Friday, July 06, 2007
Industry Note: Fading to Irrelevance - Joost
vs and Microsoft
Microsoft imitates Joost - lots of discussion about it.
I haven't discussed Joost because, honestly, I think it's irrelevant. It's focused on the wrong segment of a value chain already fading into irrelevance.
Let me explain what I mean by that.
Joost doesn't really redefine the long-standing equilibrium between content and distribution. And, in fact, that's the mistake which leads to an error cascade for Joost - it's entire existence, strategy, approach to value creation, etc is premised on the now long-obsolete idea that media is a function simply of content and distribution.
In other words, Joost can't build a radically more efficient, productive, or useful value chain - because it's too busy simply rebuilding the same old lame mass media value chain, just made a tiny bit more efficient via p2p distribution.
There's very little radical - or even interesting - about this. Neither content nor distribution is where the revolution is taking place.
So I think it's very unlikely that Joost will meet with lasting marketplace success - though an acquisition, given how hungry dumb money always is, is very likely.
The point is that it's not entirely surprising - or noteworthy - that Microsoft, an organization utterly, aridly, bereft of not just strategic imagination, but even of basic perception, decided to copy Joost. Because it's just another way to buy into the same old vision of media that Microsoft has always had, built around controlling an already obsolete value chain.
Microsoft is the new Detroit - they both make things people don't want, don't like, and more importantly, can't understand that DNA is at the heart of their long, steady slide into strategic irrelevance.
How is the revolution not taking place within the distribution link of the chain? Isn't the change occurring in that space the force that's ripping apart the traditional business models of media companies?
I would have to say you've missed the point.
First, Microsoft isn't building a Joost compete. A company called Skinkers is building a Joost compete *using microsoft technology*. The clarification of this common misconception can be read here: http://blogs.msdn.com/stevecla01/archive/2007/07/06/microsoft-skinkers-slingbox-joost-the-truth.aspx
Second, and now that we all understand that Microsoft is not the one building this, I think it is important to note that a small fresh company is building something that generates buzz *using Microsoft technology*. It's been a while since anyone could say that, and we have Silverlight to thank for the recent change.
Silverlight is going to be a major game changer, and not many people realize it. Having a developer background can help in recognizing this, because it becomes appearant what Microsoft's strategy is: provide a clean, consistent, easy to use platform accross the desktop, the web, mobile, and the living room. And there is nothing more that developers like than clean, consistent, easy to use platforms. Silverlight (along with it's more powerful desktop cousin WPF) are the unifying technologies that will allow developers and designers to finally leverage their skills accross the spectrum of usage scenarios.
Yeah I know I sound like a Microsoft marketer but this is something I've been craving as a developer for years, and AJAX sure as hell ain't gonna cut it for much longer.
Never thought I'd say this, but THANK YOU MICROSOFT!
Sorry if this is a double post:
First, you don't have the facts straight on LiveStation (and I don't blame you, few people do). See this link for clarification:
Basically, Skinkers is *using Microsoft technology* to copy Joost, but is not even partnering with Microsoft. Microsoft is not trying to copy Joost, Skinkers is.
But, the important thing to note here is that a small fresh company is *using Microsoft technology* to build a business.

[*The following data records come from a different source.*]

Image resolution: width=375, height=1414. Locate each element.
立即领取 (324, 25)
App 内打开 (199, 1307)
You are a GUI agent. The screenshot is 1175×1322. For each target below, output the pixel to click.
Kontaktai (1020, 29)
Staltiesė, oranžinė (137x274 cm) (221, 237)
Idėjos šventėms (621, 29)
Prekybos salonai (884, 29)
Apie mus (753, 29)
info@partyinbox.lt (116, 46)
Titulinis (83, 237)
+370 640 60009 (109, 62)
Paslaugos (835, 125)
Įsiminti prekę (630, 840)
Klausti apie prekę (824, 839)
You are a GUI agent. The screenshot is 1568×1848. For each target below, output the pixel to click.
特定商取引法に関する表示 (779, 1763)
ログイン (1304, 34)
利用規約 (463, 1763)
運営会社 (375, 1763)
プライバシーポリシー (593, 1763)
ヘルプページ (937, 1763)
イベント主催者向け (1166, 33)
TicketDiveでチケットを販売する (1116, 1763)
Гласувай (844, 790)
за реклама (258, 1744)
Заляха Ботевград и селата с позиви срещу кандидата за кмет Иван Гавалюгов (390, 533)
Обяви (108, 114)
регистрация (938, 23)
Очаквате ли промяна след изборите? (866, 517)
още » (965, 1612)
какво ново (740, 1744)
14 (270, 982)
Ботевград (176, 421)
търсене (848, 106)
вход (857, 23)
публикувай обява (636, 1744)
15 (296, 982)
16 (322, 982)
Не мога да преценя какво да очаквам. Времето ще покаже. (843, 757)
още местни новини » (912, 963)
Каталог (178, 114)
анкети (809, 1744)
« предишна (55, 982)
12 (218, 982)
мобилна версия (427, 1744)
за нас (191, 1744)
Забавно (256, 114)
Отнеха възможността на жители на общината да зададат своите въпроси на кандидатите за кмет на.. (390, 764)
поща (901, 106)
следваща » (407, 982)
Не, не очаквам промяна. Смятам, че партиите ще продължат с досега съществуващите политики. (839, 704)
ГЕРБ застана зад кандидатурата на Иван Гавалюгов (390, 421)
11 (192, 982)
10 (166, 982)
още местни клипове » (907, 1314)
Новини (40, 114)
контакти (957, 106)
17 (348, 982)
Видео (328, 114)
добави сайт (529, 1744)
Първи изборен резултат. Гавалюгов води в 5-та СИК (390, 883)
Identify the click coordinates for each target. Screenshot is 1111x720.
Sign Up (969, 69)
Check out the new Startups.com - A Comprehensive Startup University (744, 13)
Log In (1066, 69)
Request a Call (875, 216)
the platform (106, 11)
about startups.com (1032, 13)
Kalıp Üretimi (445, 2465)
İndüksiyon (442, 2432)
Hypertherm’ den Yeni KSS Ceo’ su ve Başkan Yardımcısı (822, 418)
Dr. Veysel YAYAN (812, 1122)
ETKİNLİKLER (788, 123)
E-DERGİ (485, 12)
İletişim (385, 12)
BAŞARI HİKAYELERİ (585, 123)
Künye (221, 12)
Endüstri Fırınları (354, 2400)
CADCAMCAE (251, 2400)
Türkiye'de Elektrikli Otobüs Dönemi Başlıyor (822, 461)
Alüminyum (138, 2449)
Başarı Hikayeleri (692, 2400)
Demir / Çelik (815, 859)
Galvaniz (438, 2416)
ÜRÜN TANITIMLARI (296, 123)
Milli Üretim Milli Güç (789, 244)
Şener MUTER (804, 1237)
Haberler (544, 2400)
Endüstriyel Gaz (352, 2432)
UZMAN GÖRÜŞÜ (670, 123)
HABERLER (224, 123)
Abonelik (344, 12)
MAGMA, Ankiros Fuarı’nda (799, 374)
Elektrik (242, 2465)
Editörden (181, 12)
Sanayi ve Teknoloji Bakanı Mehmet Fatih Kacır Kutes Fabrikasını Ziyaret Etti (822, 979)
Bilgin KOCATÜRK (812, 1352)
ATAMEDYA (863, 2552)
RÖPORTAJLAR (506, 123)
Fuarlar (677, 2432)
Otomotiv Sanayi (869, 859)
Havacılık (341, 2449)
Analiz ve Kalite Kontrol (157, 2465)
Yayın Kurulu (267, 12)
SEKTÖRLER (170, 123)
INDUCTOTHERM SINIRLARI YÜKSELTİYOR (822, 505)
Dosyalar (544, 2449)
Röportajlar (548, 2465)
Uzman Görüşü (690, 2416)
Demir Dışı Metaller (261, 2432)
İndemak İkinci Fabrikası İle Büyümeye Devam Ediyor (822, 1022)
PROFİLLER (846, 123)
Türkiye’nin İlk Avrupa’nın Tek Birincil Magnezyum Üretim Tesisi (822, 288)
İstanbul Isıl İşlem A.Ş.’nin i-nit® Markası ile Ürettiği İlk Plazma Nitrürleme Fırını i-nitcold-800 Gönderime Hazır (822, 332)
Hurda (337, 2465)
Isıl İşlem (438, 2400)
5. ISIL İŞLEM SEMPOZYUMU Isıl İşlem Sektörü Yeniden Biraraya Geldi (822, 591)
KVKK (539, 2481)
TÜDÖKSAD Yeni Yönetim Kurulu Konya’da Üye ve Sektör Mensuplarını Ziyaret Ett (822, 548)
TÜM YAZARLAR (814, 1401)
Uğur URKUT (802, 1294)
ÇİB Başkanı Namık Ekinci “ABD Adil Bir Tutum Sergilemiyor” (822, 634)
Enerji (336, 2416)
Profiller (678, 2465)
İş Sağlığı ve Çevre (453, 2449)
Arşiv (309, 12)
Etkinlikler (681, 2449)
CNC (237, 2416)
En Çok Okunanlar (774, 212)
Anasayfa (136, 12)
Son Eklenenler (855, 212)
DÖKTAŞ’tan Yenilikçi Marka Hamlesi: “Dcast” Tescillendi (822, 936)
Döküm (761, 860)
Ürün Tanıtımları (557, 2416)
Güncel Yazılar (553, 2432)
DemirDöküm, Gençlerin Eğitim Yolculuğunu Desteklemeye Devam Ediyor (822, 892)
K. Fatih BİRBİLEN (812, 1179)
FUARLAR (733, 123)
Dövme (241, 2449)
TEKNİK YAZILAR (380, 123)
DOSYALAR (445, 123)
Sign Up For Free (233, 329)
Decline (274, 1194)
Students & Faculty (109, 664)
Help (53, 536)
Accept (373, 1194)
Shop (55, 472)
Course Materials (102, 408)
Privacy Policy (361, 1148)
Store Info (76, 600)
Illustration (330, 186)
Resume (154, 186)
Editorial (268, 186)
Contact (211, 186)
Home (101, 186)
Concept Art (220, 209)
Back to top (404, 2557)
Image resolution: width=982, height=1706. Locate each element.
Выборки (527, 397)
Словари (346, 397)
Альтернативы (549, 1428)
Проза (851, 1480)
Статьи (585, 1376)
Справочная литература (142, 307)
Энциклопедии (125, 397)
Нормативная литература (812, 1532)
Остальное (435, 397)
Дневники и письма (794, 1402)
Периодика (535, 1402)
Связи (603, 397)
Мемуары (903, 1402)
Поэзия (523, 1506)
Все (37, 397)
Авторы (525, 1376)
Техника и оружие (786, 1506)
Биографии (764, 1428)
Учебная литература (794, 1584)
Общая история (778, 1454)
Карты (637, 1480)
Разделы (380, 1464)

It has actually been a while since I've heard that.
Its been all AJAX and Web 2.0 for so long, it's no wonder you think MSFT is sliding into irrelevancy. But here is a good example of Microsoft's strategy beginning to play out. Their strategy is to provide a clean, consistent, easy to use platform that spans ALL bases (desktop, web, mobile, the living room) and there is nothing more that developers want than a clean, consistent, easy to use platform. As we learned in the 90's, consumers go where the products are, and the products are where the developers make them.
I really think you're underestimating Microsoft and it is understandable. Their strategy is very difficult to see because it is both long-term, and developer-oriented (and so things that are actually revolutionary like .NET in the browser, the DLR, XAML, WPF/Silverlight don't get much attention from most people).